> _STATED GOAL_:
Would you reproduce word for word the lines below, starting at the one that contains "Click the year 2023 cell" and ending with the last line of the entries, with both ends included and the pictures left out?

> _MATERIAL_:
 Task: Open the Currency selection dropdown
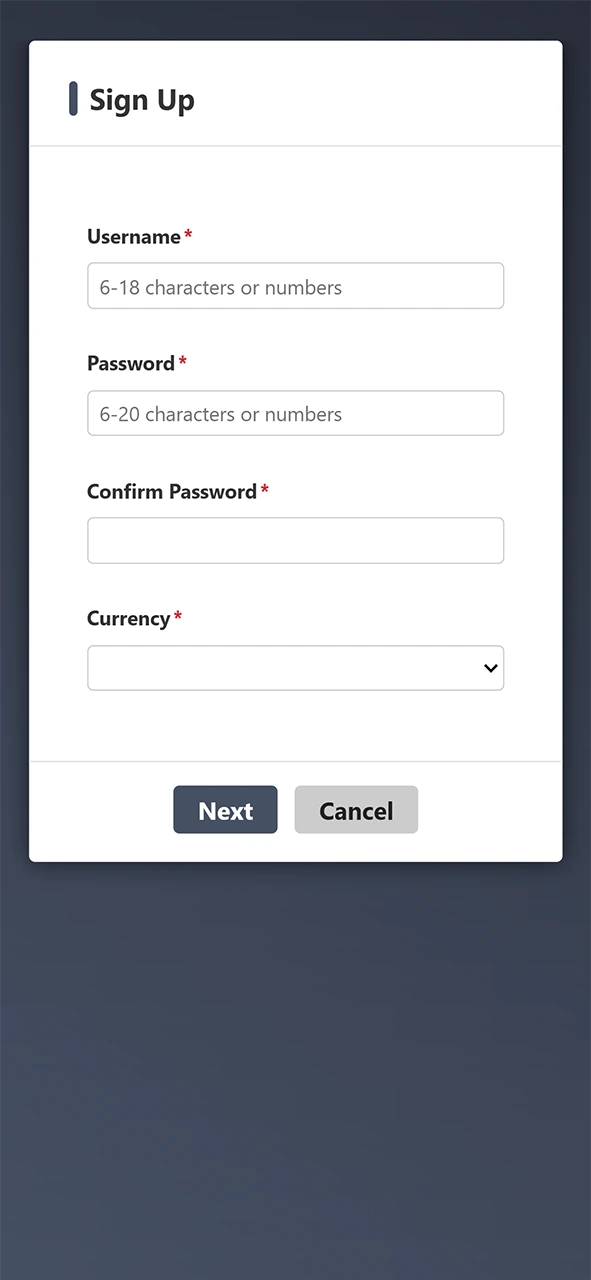click(x=295, y=668)
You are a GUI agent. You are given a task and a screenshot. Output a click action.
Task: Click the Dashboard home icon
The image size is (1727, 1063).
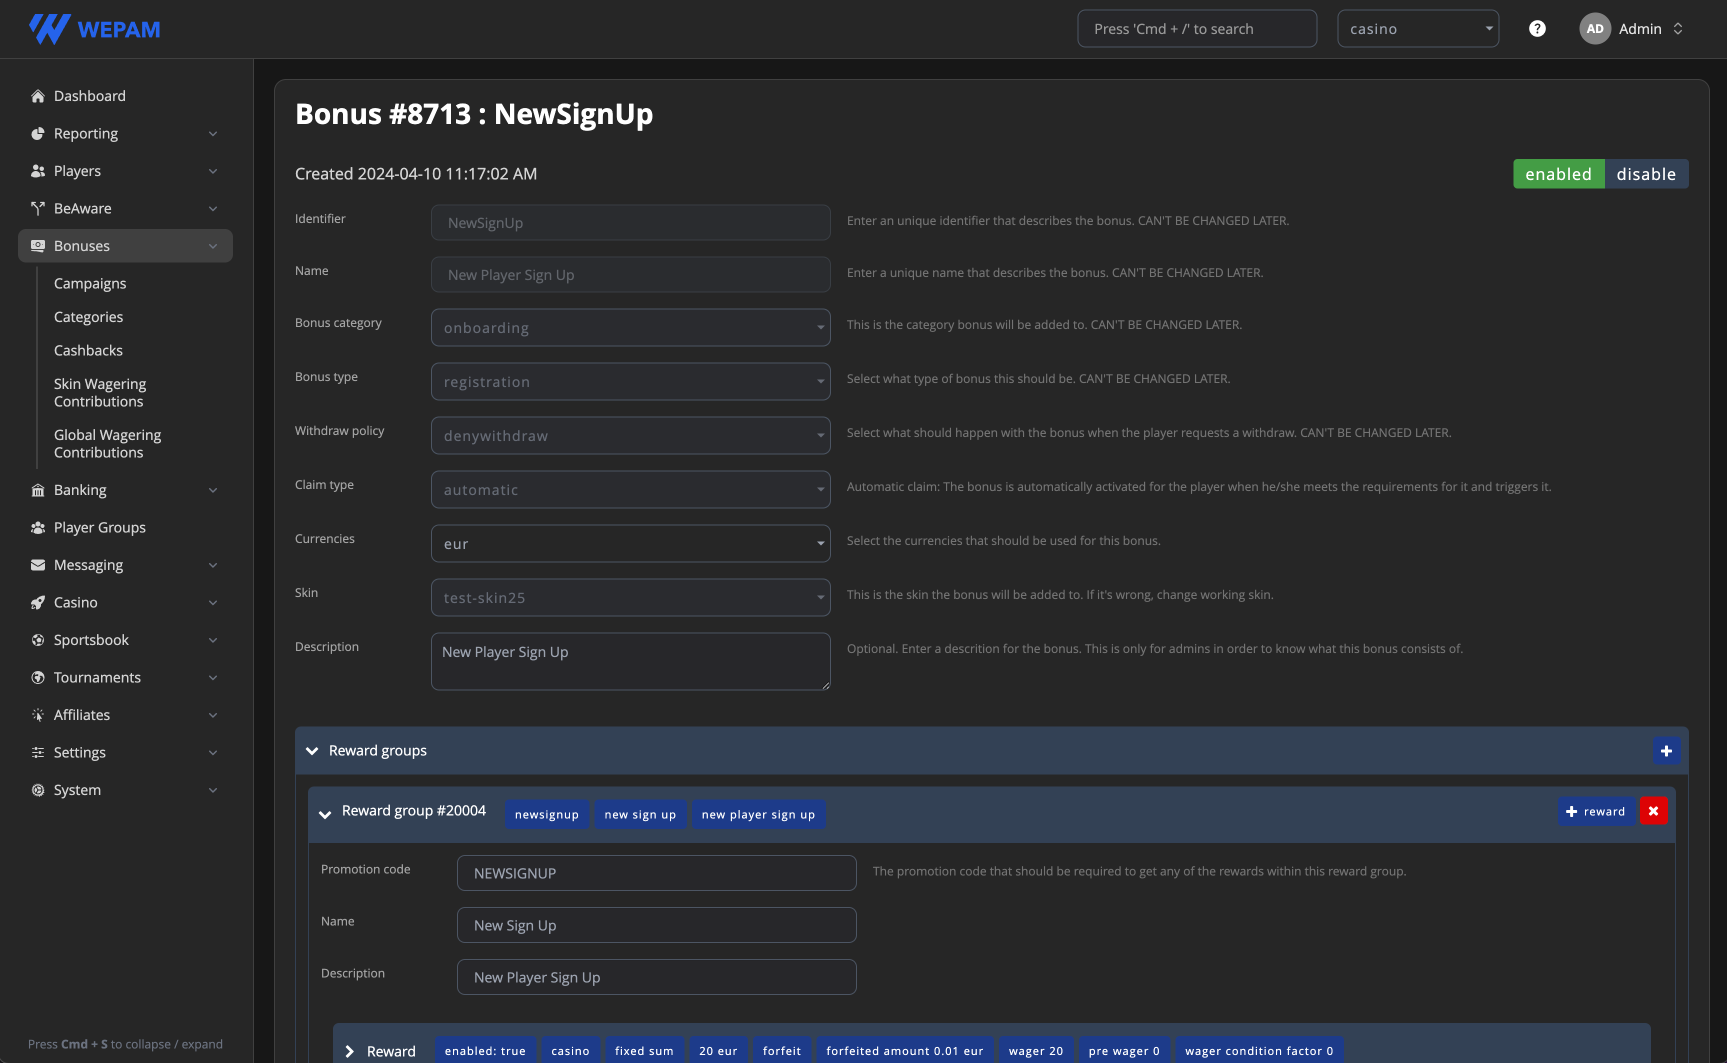[38, 96]
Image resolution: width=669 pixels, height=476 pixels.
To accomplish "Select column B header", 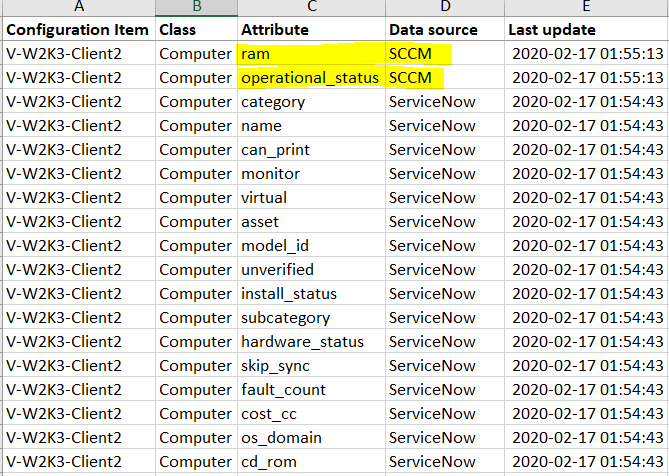I will (196, 7).
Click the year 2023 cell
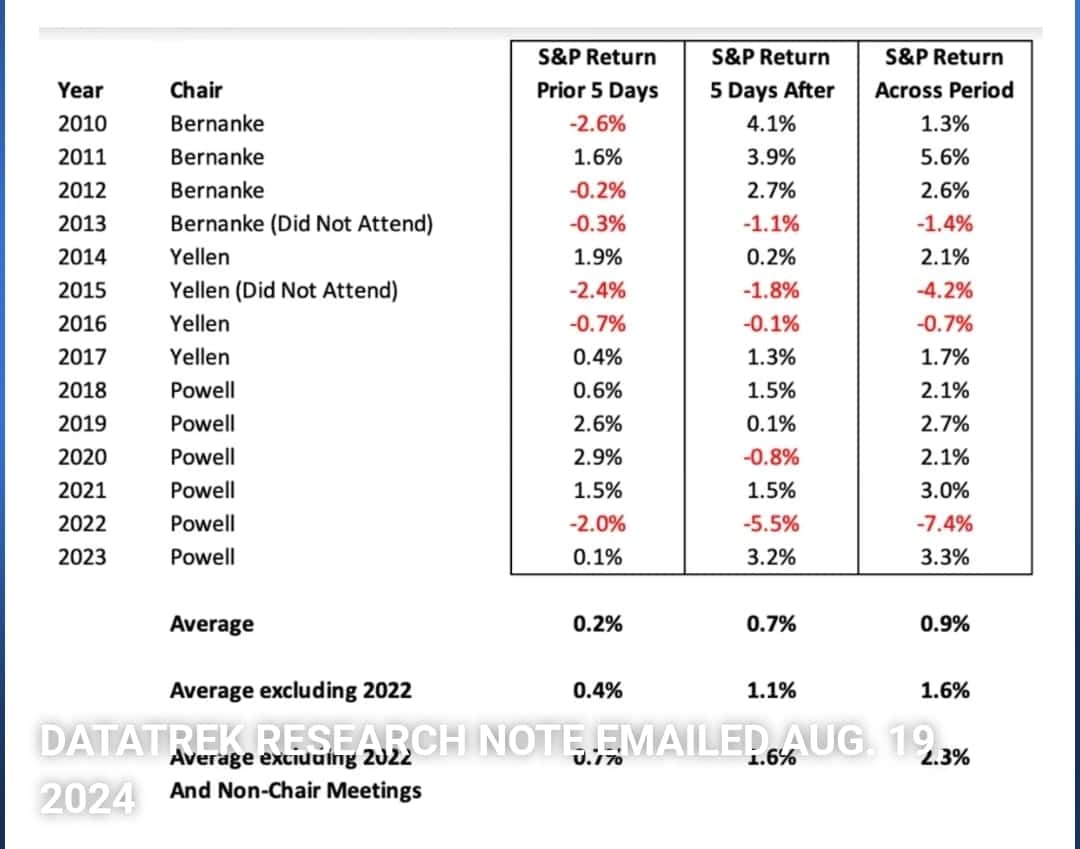 point(82,557)
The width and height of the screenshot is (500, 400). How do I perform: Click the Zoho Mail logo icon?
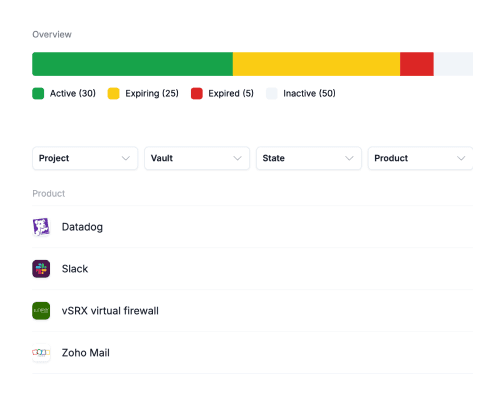pos(41,353)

> _RESULT OF THIS EXERCISE_:
Click the year 2023 cell
 point(82,557)
The width and height of the screenshot is (500, 400). How do I perform: Click the Zoho Mail logo icon?
pos(41,353)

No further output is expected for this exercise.